#### Data records ####

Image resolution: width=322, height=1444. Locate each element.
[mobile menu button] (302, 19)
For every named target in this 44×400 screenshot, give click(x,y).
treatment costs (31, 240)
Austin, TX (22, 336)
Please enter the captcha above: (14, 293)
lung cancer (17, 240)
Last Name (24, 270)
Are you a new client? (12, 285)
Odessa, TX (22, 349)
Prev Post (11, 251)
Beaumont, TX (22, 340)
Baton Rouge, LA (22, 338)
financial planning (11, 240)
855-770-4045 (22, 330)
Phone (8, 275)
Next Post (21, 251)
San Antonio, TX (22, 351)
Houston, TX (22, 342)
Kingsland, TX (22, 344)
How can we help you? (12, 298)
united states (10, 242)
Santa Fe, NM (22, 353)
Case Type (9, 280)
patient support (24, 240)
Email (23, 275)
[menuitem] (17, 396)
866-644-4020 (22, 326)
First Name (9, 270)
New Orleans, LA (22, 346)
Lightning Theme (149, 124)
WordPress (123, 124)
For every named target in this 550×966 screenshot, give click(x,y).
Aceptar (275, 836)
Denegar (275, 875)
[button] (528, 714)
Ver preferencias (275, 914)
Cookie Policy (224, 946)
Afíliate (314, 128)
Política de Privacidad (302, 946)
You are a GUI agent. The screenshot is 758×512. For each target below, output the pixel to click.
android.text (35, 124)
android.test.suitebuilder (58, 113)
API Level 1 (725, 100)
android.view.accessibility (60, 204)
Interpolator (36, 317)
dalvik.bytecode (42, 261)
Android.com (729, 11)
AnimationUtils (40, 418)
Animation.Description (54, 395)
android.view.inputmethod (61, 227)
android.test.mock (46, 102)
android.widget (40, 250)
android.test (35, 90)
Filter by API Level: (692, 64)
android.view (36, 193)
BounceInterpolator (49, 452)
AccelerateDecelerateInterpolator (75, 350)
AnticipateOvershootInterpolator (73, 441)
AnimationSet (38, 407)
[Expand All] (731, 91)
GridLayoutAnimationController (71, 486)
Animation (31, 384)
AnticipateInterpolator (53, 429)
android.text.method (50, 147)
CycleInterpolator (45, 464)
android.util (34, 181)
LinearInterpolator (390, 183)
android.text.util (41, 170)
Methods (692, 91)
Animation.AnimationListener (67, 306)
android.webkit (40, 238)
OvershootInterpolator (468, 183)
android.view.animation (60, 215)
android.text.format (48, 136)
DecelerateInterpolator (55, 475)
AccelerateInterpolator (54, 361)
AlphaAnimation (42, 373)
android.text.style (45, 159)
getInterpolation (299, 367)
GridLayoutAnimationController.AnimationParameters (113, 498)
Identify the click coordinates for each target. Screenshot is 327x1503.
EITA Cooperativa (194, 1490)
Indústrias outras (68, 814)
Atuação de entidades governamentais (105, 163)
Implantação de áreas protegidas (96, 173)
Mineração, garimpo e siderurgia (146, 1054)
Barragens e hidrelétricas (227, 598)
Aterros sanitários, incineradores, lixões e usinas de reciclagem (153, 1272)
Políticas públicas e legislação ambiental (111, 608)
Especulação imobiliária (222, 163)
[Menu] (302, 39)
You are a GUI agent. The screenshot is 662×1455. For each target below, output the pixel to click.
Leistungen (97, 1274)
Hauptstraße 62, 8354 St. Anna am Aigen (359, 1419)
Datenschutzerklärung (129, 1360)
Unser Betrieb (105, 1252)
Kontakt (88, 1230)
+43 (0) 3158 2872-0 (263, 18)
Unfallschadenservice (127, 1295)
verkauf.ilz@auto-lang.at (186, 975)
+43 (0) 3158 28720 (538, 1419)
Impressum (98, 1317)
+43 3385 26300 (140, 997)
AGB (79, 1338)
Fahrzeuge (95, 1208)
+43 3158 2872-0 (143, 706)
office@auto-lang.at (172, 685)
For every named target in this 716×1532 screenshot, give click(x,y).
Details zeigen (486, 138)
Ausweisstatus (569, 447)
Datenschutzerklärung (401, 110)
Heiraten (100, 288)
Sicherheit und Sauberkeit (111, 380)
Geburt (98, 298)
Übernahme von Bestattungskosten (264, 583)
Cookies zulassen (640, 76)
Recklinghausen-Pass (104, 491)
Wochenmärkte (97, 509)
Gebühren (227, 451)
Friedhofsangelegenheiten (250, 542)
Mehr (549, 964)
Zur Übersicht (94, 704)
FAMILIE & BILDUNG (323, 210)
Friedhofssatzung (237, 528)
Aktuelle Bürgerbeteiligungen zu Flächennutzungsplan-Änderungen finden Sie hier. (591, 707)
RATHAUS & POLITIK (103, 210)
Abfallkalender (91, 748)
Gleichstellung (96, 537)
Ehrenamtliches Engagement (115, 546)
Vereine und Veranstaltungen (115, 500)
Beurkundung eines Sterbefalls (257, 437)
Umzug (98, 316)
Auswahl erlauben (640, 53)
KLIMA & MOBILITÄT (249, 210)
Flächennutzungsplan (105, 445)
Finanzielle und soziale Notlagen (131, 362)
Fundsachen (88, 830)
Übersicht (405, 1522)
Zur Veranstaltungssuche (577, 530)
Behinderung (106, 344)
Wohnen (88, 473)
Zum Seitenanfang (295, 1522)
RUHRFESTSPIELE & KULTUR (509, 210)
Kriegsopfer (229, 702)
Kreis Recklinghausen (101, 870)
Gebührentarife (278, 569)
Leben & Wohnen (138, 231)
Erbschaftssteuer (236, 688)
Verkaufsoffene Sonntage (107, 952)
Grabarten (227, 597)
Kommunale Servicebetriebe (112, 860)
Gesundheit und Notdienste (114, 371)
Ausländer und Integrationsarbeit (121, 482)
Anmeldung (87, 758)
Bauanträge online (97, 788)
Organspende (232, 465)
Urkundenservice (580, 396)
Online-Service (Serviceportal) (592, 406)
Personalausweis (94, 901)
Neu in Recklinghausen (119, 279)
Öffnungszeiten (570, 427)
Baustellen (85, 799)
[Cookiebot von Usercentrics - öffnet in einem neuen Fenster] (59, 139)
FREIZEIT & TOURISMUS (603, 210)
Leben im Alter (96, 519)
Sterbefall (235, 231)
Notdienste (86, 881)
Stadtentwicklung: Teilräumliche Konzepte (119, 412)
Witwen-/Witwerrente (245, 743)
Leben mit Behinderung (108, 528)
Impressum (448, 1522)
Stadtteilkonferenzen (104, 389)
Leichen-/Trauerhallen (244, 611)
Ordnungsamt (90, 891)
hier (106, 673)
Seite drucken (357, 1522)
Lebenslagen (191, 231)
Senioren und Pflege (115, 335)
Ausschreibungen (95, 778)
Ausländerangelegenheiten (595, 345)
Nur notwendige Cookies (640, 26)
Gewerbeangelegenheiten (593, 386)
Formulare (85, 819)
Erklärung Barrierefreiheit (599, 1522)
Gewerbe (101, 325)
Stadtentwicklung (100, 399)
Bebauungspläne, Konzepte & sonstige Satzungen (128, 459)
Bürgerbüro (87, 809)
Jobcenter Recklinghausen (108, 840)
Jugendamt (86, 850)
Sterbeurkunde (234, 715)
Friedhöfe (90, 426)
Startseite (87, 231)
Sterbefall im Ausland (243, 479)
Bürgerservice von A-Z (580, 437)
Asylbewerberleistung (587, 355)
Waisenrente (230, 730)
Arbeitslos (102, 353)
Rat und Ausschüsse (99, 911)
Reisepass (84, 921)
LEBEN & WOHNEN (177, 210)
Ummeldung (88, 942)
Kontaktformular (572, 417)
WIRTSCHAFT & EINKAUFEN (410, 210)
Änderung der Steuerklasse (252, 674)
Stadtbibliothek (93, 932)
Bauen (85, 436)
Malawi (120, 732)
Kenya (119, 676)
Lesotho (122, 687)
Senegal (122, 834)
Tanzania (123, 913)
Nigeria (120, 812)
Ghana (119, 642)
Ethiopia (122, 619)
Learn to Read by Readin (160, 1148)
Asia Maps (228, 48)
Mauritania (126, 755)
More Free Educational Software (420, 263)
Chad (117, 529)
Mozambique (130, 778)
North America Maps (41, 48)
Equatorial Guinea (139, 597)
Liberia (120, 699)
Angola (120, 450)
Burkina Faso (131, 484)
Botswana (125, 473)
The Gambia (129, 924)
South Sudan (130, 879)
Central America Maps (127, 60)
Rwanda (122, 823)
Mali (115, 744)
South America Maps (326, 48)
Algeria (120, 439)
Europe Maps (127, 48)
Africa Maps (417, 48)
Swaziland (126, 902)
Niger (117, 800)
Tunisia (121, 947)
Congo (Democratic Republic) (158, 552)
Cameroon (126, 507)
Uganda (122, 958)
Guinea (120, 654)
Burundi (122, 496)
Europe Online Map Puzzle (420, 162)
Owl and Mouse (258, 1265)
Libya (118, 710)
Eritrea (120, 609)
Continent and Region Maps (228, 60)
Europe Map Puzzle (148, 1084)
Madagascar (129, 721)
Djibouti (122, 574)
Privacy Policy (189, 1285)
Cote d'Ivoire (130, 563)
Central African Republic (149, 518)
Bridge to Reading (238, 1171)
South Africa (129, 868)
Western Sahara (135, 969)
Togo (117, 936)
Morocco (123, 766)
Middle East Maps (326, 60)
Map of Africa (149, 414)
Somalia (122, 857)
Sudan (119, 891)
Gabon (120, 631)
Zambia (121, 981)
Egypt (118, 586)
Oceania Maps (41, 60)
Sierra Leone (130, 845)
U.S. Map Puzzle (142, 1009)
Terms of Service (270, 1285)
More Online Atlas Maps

####

- **Task details**: Copy word for word the records above, from the line containing "Friedhofsangelegenheiten (250, 542)" through the line containing "Gewerbe (101, 325)", including both of those lines.

- **Answer for this exercise**:
Friedhofsangelegenheiten (250, 542)
Mehr (549, 964)
Zur Übersicht (94, 704)
FAMILIE & BILDUNG (323, 210)
Friedhofssatzung (237, 528)
Aktuelle Bürgerbeteiligungen zu Flächennutzungsplan-Änderungen finden Sie hier. (591, 707)
RATHAUS & POLITIK (103, 210)
Abfallkalender (91, 748)
Gleichstellung (96, 537)
Ehrenamtliches Engagement (115, 546)
Vereine und Veranstaltungen (115, 500)
Beurkundung eines Sterbefalls (257, 437)
Umzug (98, 316)
Auswahl erlauben (640, 53)
KLIMA & MOBILITÄT (249, 210)
Flächennutzungsplan (105, 445)
Finanzielle und soziale Notlagen (131, 362)
Fundsachen (88, 830)
Übersicht (405, 1522)
Zur Veranstaltungssuche (577, 530)
Behinderung (106, 344)
Wohnen (88, 473)
Zum Seitenanfang (295, 1522)
RUHRFESTSPIELE & KULTUR (509, 210)
Kriegsopfer (229, 702)
Kreis Recklinghausen (101, 870)
Gebührentarife (278, 569)
Leben & Wohnen (138, 231)
Erbschaftssteuer (236, 688)
Verkaufsoffene Sonntage (107, 952)
Grabarten (227, 597)
Kommunale Servicebetriebe (112, 860)
Gesundheit und Notdienste (114, 371)
Ausländer und Integrationsarbeit (121, 482)
Anmeldung (87, 758)
Bauanträge online (97, 788)
Organspende (232, 465)
Urkundenservice (580, 396)
Online-Service (Serviceportal) (592, 406)
Personalausweis (94, 901)
Neu in Recklinghausen (119, 279)
Öffnungszeiten (570, 427)
Baustellen (85, 799)
[Cookiebot von Usercentrics - öffnet in einem neuen Fenster] (59, 139)
FREIZEIT & TOURISMUS (603, 210)
Leben im Alter (96, 519)
Sterbefall (235, 231)
Notdienste (86, 881)
Stadtentwicklung: Teilräumliche Konzepte (119, 412)
Witwen-/Witwerrente (245, 743)
Leben mit Behinderung (108, 528)
Impressum (448, 1522)
Stadtteilkonferenzen (104, 389)
Leichen-/Trauerhallen (244, 611)
Ordnungsamt (90, 891)
hier (106, 673)
Seite drucken (357, 1522)
Lebenslagen (191, 231)
Senioren und Pflege (115, 335)
Ausschreibungen (95, 778)
Ausländerangelegenheiten (595, 345)
Nur notwendige Cookies (640, 26)
Gewerbeangelegenheiten (593, 386)
Formulare (85, 819)
Erklärung Barrierefreiheit (599, 1522)
Gewerbe (101, 325)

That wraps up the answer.